There was a time--many years ago--when Cairanne wines were considered better than those of Chateauneuf du Pape. A few years ago, when I tried a 2000 Clos l'Oratoire Saint Martin Cairanne Reserve head-to-head against a 1995 Clos Saint Jean Chateauneuf du Pape, there was no question in my mind: both wines were very good but the Cairanne was superior.
L'Oratoire Saint Martin ranks near the top of Cairanne producers, but Rabasse Charavin is right there too or not far behind. Unfortunately, Rabasse Charavin has not been available in my marketing area since the mid-1980s. That's why I was so excited when I saw this 2004 and the 1999 Cuvee Estevenas of Rabasse Charavin available by auction on WineBid.com. For a ridiculously low price of $10, I scored eight bottles of the 2004 and four of the 1999. My first taste tonight confirms that I was indeed a winner.

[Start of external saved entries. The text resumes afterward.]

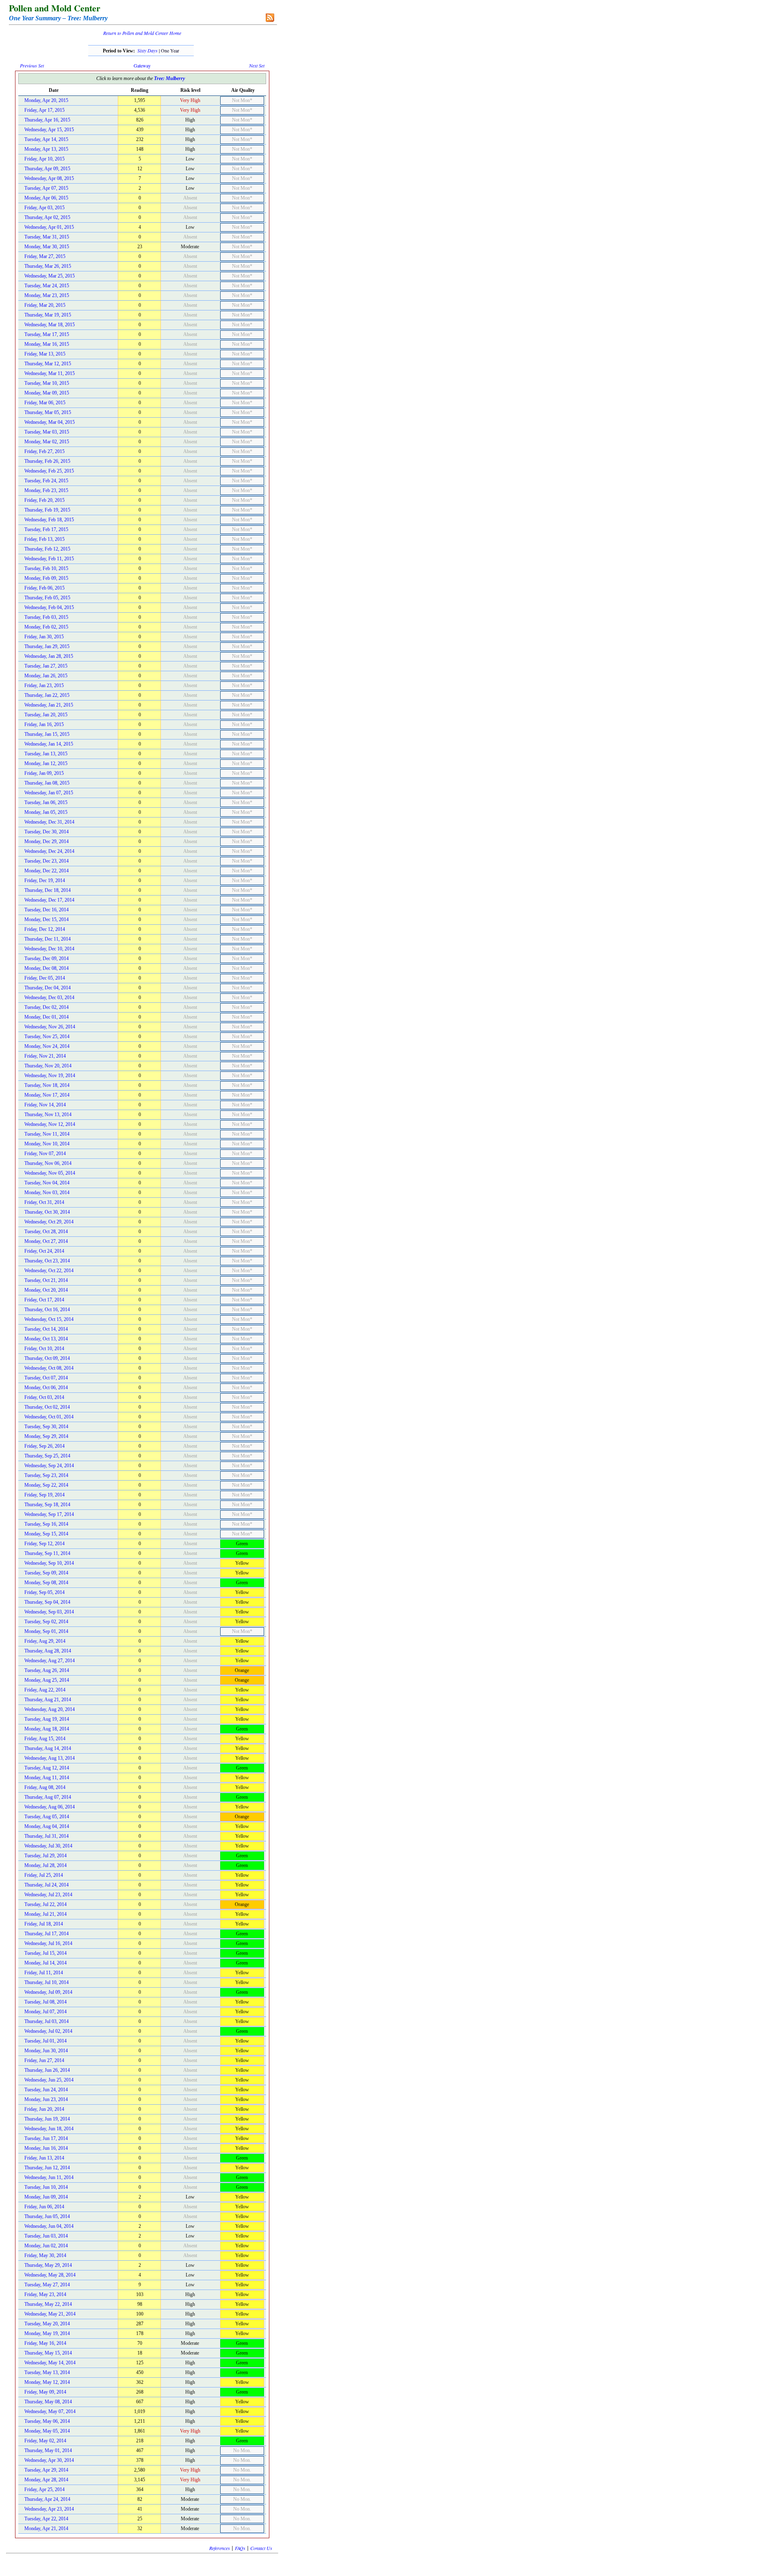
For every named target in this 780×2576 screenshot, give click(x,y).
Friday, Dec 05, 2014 (44, 978)
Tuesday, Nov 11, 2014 (46, 1134)
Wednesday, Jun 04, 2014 (49, 2226)
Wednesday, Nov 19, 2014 (49, 1075)
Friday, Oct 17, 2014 (44, 1300)
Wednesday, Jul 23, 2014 (48, 1894)
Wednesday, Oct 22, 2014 (49, 1270)
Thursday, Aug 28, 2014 (47, 1651)
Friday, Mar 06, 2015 (44, 402)
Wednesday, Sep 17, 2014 (49, 1514)
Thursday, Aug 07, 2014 (47, 1797)
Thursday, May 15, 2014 (48, 2353)
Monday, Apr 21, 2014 (46, 2528)
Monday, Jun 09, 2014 (46, 2197)
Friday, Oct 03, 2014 (44, 1397)
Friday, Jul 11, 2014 (43, 1972)
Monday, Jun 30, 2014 (46, 2050)
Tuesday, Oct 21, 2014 (46, 1280)
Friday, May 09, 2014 (45, 2392)
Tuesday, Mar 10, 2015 (46, 383)
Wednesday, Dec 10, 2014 (49, 949)
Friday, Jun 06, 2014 (44, 2207)
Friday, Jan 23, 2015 (44, 685)
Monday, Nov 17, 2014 (46, 1095)
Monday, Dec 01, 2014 (46, 1017)
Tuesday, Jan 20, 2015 (45, 715)
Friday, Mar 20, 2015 (44, 305)
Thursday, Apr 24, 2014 (47, 2499)
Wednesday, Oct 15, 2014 (49, 1319)
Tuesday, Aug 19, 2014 (46, 1719)
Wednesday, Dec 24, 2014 (49, 851)
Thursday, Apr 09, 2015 (47, 168)
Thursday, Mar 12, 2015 (47, 363)
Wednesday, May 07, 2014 (50, 2411)
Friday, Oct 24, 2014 (44, 1251)
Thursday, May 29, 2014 (48, 2265)
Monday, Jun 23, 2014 (46, 2099)
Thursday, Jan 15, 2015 (46, 734)
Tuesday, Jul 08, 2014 (45, 2002)
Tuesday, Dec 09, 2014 (46, 958)
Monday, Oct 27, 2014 (46, 1241)
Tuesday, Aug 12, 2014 (46, 1768)
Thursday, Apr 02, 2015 (47, 217)
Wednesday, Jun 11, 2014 (49, 2177)
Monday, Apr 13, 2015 (46, 149)
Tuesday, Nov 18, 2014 (46, 1085)
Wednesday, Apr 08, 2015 (49, 178)
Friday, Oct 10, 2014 (44, 1348)
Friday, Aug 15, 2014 (44, 1738)
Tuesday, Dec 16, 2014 (46, 910)
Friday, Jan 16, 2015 (44, 724)
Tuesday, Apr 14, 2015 (46, 139)
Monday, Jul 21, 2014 (45, 1914)
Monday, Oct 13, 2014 (46, 1339)
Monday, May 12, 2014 (47, 2382)
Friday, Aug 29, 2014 (44, 1641)
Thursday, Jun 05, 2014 (47, 2216)
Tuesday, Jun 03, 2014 (46, 2236)
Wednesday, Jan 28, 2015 (48, 656)
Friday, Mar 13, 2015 (44, 354)
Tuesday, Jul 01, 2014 (45, 2041)
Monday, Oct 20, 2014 (46, 1290)
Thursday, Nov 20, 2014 (48, 1066)
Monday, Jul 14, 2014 (45, 1963)
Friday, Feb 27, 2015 (44, 451)
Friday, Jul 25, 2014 (43, 1875)
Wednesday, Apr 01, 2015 (49, 227)
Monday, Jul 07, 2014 (45, 2011)
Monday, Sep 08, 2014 (46, 1582)
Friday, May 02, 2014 (45, 2441)
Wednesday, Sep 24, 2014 (49, 1465)
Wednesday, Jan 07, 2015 (48, 793)
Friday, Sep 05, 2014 (44, 1592)
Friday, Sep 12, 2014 (44, 1543)
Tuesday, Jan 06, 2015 (45, 802)
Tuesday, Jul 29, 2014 (45, 1855)
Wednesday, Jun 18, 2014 (49, 2128)
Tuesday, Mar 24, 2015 (46, 285)
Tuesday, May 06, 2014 (47, 2421)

A beautiful bouquet is just forming, and it's classic Cairanne: dark cherries, lavender, spice and black pepper. Very concentrated and very yummy. Still smells and tastes young. I think some of the grapes (probably the Syrah) were picked earlier than is typical for Cairanne because there is some tart acidity on the mid-palate. But that's no problem; it just accentuates the deep pepper traits. Good acid, good tannic grip and lovely, lovely fruit. Some of the Grenache vines at Rabasse Charavin are pushing 100 years. I love it.